ACTION ITEM:
Transcribe the records that follow, preserving every word.

▬▬▬▬▬▬▬▬▬▬

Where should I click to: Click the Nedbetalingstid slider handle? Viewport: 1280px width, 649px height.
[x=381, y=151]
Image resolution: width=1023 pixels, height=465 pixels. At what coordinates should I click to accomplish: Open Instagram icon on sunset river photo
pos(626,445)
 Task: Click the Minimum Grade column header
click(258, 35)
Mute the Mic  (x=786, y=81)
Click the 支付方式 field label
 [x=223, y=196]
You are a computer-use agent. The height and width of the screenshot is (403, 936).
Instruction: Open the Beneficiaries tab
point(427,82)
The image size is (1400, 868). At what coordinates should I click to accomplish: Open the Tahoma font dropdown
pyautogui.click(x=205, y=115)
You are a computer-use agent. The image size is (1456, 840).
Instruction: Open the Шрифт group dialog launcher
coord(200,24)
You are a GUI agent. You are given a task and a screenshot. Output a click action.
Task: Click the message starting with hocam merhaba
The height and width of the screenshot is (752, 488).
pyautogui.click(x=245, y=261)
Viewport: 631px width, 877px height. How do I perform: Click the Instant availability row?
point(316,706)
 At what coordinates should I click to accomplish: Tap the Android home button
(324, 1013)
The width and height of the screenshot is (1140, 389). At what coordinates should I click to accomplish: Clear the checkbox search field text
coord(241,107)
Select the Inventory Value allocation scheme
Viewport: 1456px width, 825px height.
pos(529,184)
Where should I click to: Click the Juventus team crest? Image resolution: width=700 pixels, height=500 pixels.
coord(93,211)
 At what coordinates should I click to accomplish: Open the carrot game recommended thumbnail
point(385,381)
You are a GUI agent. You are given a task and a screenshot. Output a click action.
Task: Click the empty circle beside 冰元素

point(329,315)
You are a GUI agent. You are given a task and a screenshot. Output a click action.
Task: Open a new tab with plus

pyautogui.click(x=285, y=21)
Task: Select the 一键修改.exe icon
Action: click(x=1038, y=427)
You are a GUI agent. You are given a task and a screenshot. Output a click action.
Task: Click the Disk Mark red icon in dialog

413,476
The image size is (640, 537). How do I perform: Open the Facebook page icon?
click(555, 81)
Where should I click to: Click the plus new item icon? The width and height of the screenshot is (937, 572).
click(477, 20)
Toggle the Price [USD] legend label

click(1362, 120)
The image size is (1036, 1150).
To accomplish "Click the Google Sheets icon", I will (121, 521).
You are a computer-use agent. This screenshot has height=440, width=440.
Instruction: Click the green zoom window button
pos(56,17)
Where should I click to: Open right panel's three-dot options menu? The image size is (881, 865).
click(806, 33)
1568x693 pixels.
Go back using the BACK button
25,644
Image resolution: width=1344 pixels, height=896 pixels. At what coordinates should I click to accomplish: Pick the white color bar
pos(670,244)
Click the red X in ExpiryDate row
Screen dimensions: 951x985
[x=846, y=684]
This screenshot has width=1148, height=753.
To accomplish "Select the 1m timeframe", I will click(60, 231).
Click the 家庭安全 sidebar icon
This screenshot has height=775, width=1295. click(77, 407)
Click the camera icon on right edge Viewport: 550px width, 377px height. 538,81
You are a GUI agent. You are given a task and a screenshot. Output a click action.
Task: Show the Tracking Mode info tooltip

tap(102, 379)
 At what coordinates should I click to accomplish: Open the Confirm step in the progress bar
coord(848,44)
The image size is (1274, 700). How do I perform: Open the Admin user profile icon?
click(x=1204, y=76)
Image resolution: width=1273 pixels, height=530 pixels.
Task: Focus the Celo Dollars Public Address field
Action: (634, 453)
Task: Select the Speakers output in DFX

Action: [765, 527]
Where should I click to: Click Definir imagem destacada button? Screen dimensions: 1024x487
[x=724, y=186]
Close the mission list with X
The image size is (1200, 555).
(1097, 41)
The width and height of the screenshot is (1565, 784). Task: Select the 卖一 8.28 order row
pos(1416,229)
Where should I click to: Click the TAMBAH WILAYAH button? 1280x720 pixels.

▬▬▬▬▬▬▬▬▬▬

OUTPUT FOR THIS TASK:
Where should I click to: Click the Nedbetalingstid slider handle? Viewport: 1280px width, 649px height.
[x=381, y=151]
Image resolution: width=1023 pixels, height=465 pixels. At what coordinates should I click to accomplish: Open Instagram icon on sunset river photo
pos(626,445)
 Task: Click the Minimum Grade column header
click(258, 35)
Mute the Mic  (x=786, y=81)
Click the 支付方式 field label
 [x=223, y=196]
You are a computer-use agent. The height and width of the screenshot is (403, 936).
Instruction: Open the Beneficiaries tab
point(427,82)
The image size is (1400, 868). At what coordinates should I click to accomplish: Open the Tahoma font dropdown
pyautogui.click(x=205, y=115)
You are a computer-use agent. The image size is (1456, 840).
Instruction: Open the Шрифт group dialog launcher
coord(200,24)
You are a GUI agent. You are given a task and a screenshot. Output a click action.
Task: Click the message starting with hocam merhaba
The height and width of the screenshot is (752, 488).
pyautogui.click(x=245, y=261)
Viewport: 631px width, 877px height. How do I perform: Click the Instant availability row?
point(316,706)
 At what coordinates should I click to accomplish: Tap the Android home button
(324, 1013)
The width and height of the screenshot is (1140, 389). At what coordinates should I click to accomplish: Clear the checkbox search field text
coord(241,107)
Select the Inventory Value allocation scheme
Viewport: 1456px width, 825px height.
pos(529,184)
Where should I click to: Click the Juventus team crest? Image resolution: width=700 pixels, height=500 pixels.
coord(93,211)
 At what coordinates should I click to accomplish: Open the carrot game recommended thumbnail
point(385,381)
You are a GUI agent. You are given a task and a screenshot. Output a click action.
Task: Click the empty circle beside 冰元素

point(329,315)
You are a GUI agent. You are given a task and a screenshot. Output a click action.
Task: Open a new tab with plus

pyautogui.click(x=285, y=21)
Task: Select the 一键修改.exe icon
Action: click(x=1038, y=427)
You are a GUI agent. You are given a task and a screenshot. Output a click action.
Task: Click the Disk Mark red icon in dialog

413,476
The image size is (640, 537). How do I perform: Open the Facebook page icon?
click(555, 81)
Where should I click to: Click the plus new item icon? The width and height of the screenshot is (937, 572).
click(477, 20)
Toggle the Price [USD] legend label

click(1362, 120)
The image size is (1036, 1150).
To accomplish "Click the Google Sheets icon", I will (121, 521).
You are a computer-use agent. This screenshot has height=440, width=440.
Instruction: Click the green zoom window button
pos(56,17)
Where should I click to: Open right panel's three-dot options menu? The image size is (881, 865).
click(806, 33)
1568x693 pixels.
Go back using the BACK button
25,644
Image resolution: width=1344 pixels, height=896 pixels. At what coordinates should I click to accomplish: Pick the white color bar
pos(670,244)
Click the red X in ExpiryDate row
Screen dimensions: 951x985
[x=846, y=684]
This screenshot has width=1148, height=753.
To accomplish "Select the 1m timeframe", I will click(60, 231).
Click the 家庭安全 sidebar icon
This screenshot has height=775, width=1295. click(77, 407)
Click the camera icon on right edge Viewport: 550px width, 377px height. 538,81
You are a GUI agent. You are given a task and a screenshot. Output a click action.
Task: Show the Tracking Mode info tooltip

tap(102, 379)
 At what coordinates should I click to accomplish: Open the Confirm step in the progress bar
coord(848,44)
The image size is (1274, 700). How do I perform: Open the Admin user profile icon?
click(x=1204, y=76)
Image resolution: width=1273 pixels, height=530 pixels.
Task: Focus the Celo Dollars Public Address field
Action: (634, 453)
Task: Select the Speakers output in DFX

Action: [765, 527]
Where should I click to: Click Definir imagem destacada button? Screen dimensions: 1024x487
[x=724, y=186]
Close the mission list with X
The image size is (1200, 555).
(1097, 41)
The width and height of the screenshot is (1565, 784). Task: Select the 卖一 8.28 order row
pos(1416,229)
Where should I click to: Click the TAMBAH WILAYAH button? 1280x720 pixels.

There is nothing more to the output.